Implement reproducible workflows using workflow engines (e.g., Nextflow, Snakemake) and containerization (e.g., Docker); ensure provenance, versioning and CI/CD for pipelines.
Lead the design and optimization of production\-grade bioinformatics pipelines and analytical workflows, driving improvements in runtime efficiency, memory footprint, scalability, reproducibility, and cost\-effectiveness for large\-scale genomic and multi\-omics analyses.
Design and implement scalable multi\-omics integration frameworks that combine genomic, transcriptomic, proteomic, imaging, and clinical data to enable biomarker discovery, patient stratification, predictive modeling, and data\-driven decision\-making in drug development and clinical trials.
Develop state\-of\-the art agentic workflows, build agents capable of QC, tool selection, execution optimization, and results interpretation
Define and execute QC, benchmarking and validation strategies for pipelines and algorithms; perform evaluation and assessment of technical wetlab platforms through data; produce metrics and reports documenting performance and limitations.
Collaborate with internal biomarker labs and CROs/vendors to onboard new assays; author and maintain data transfer specifications, interface control documents, and acceptance criteria.
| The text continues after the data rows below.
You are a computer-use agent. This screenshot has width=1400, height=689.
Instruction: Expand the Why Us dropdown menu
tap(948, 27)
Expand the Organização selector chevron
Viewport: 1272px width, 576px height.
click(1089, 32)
Ensure cross functional coordination and data integrity.
Produce high\-quality technical documentation, statistical methods descriptions, and contribute methods sections for reports, regulatory submissions and publications.
*Required qualifications**
*Education \& experience**
Master’s or PhD in Bioinformatics, Computational Biology, Genetics/Genomics, Computer Science, Statistics or a related discipline.
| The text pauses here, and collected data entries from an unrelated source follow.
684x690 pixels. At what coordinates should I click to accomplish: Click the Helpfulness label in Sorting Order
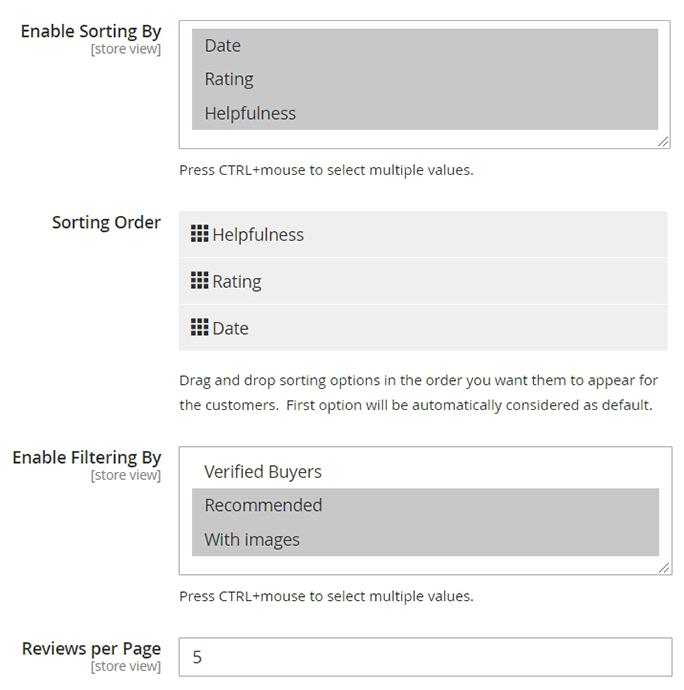point(258,235)
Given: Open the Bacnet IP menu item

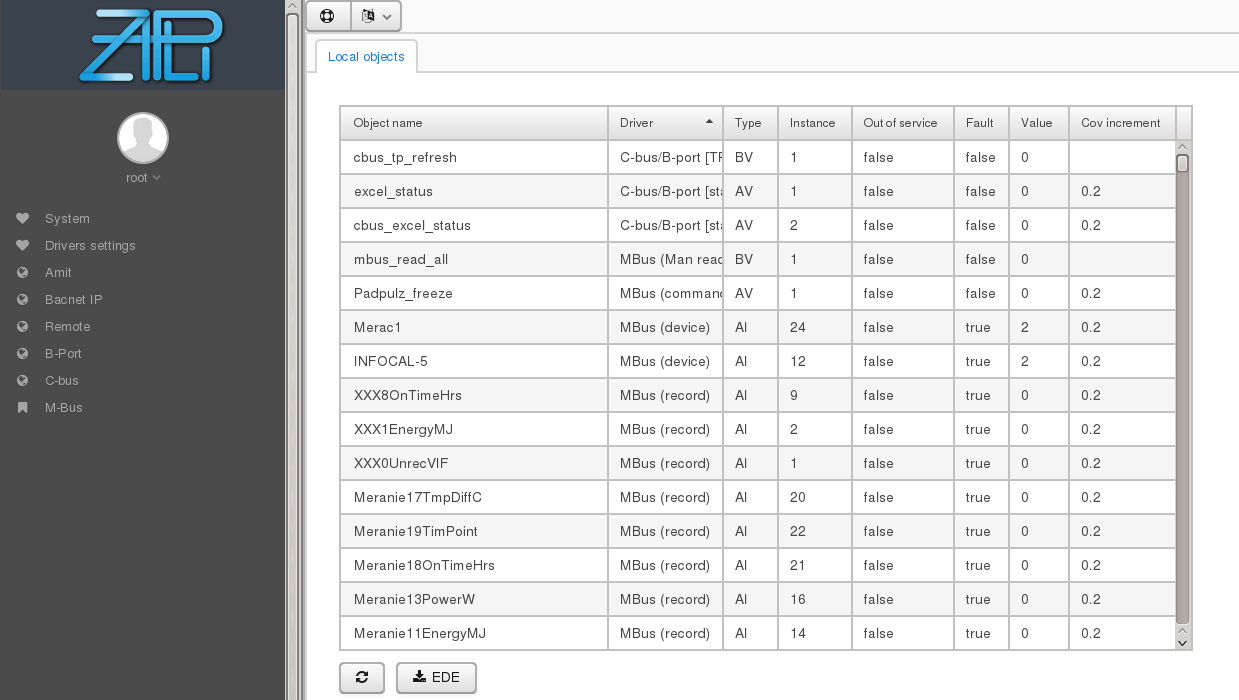Looking at the screenshot, I should pos(73,300).
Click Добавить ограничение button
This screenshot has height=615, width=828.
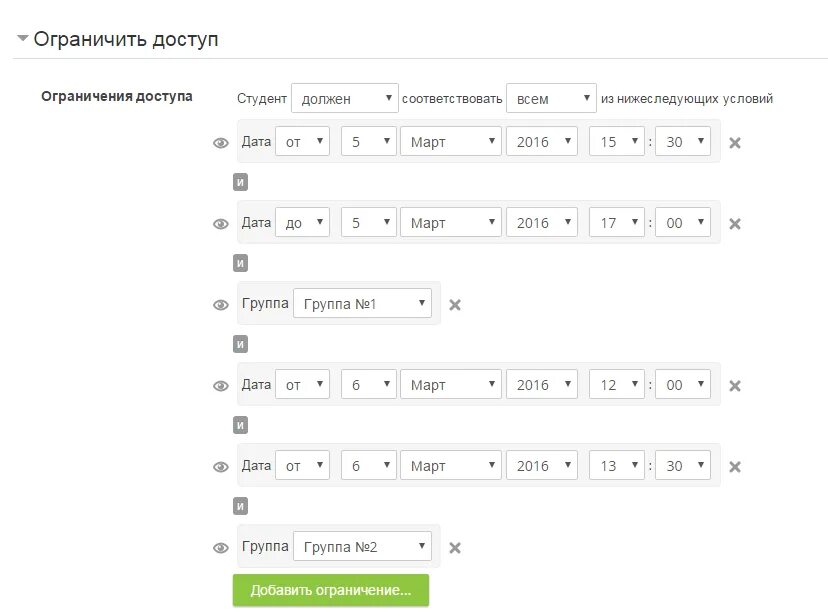pos(331,590)
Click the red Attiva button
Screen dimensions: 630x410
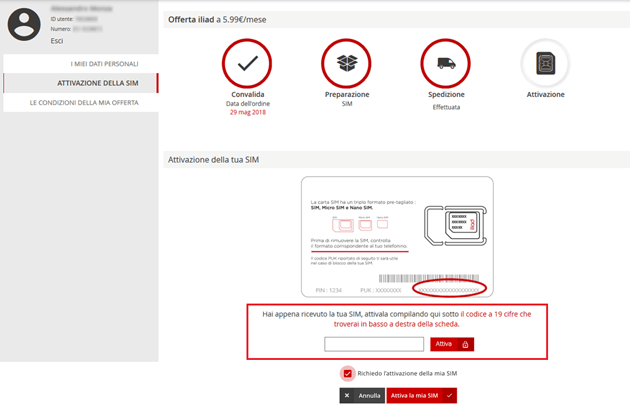[451, 344]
**\~8\+ years** of relevant hands\-on experience in bioinformatics or computational biology, including experience designing and delivering production or research pipelines for NGS/omics data.
*Technical skills**
Strong programming skills in **Python** and **R**. Familiarity with other languages (C/C\+\+, Java) is a plus.
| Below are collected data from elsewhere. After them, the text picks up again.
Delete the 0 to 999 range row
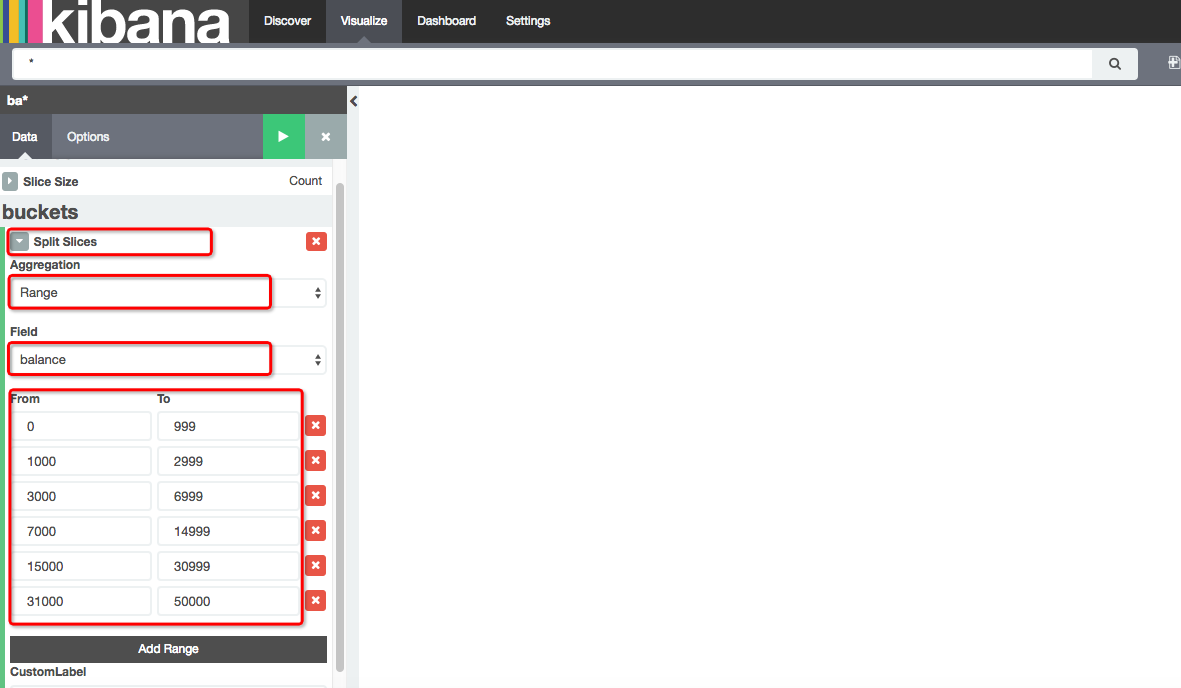Image resolution: width=1181 pixels, height=688 pixels. click(315, 426)
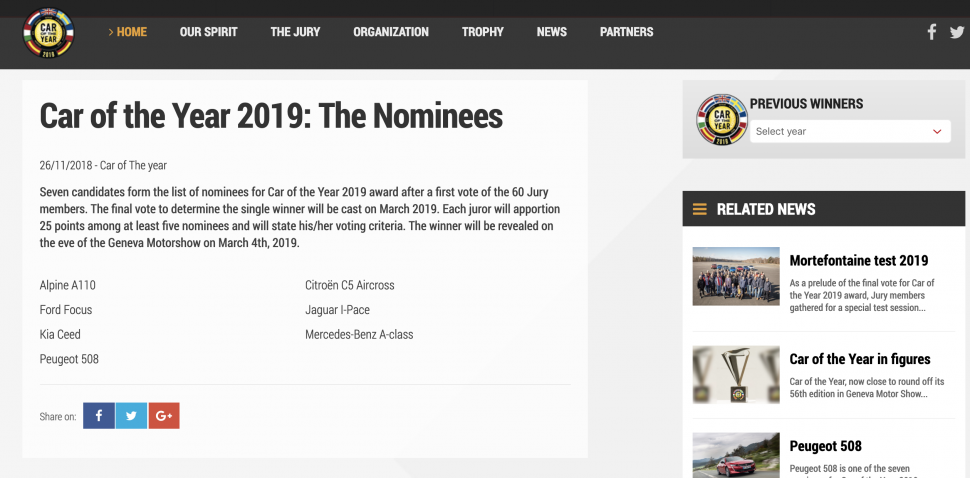Share the article on Google Plus
This screenshot has width=970, height=478.
point(164,416)
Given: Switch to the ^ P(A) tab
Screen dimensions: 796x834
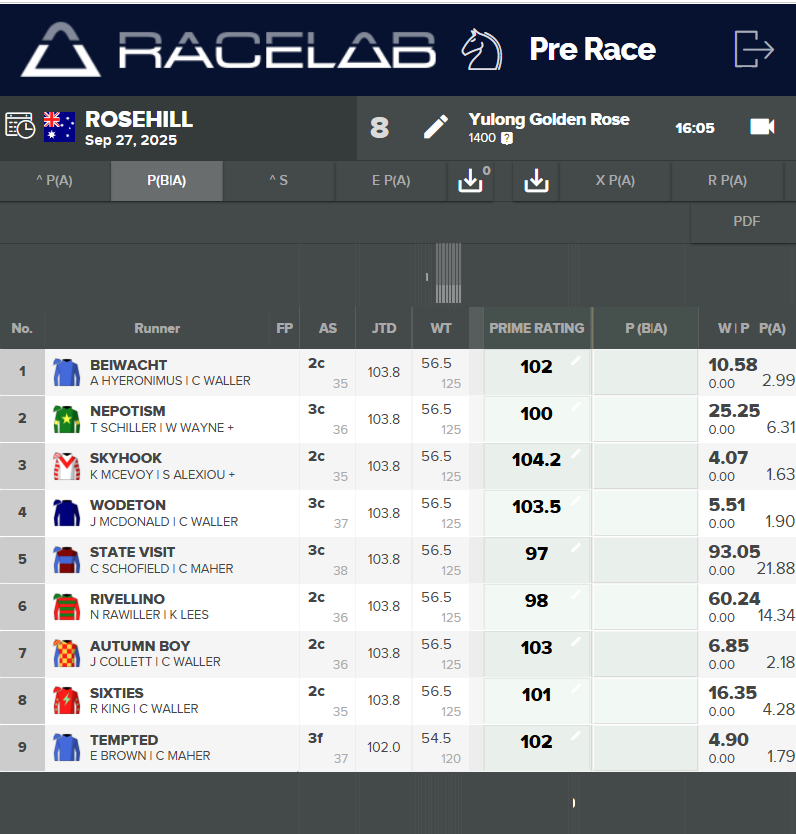Looking at the screenshot, I should [55, 181].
Deep understanding of biomarker assays and sequencing technologies (immunoassay, flow cytometry, immunohistochemistry, proteomics, whole genome sequencing, exome sequencing, targeted panel sequencing, bulk RNA\-seq, methylation, metabolomics)
Hands\-on experience with NGS analysis workflows (alignment, variant calling, RNA\-seq, single\-cell, fusion detection, copy number, structural variants) and with downstream statistical methods for omics data (pathway annotation, GSVA/GSEA, DE analysis).
Experience with single cell RNA\-seq and spatial transcriptomics data is a plus.
Practical experience with workflow engines (Nextflow, Snakemake) and containerization (Docker/Singularity).
Experience with cloud (AWS) and HPC environments and scalable compute frameworks. Experience using GPU is a plus.
Solid understanding of data formats and standards (FASTQ, BAM/CRAM, VCF/MAF, HDF5/AnnData/Seurat) and metadata best practices.
Deep knowledge of public genomics, transcriptomics, proteomics, and clinical databases, including TCGA, GTEx, GEO, SRA, dbGaP, cBioPortal, ClinVar, COSMIC, gnomAD, and UniProt, to support biomarker discovery, genomic interpretation, and translational research.
Experience and expertise with deep learning models, foundation models, large language models (LLMs), RAG, and agentic AI workflows is preferred.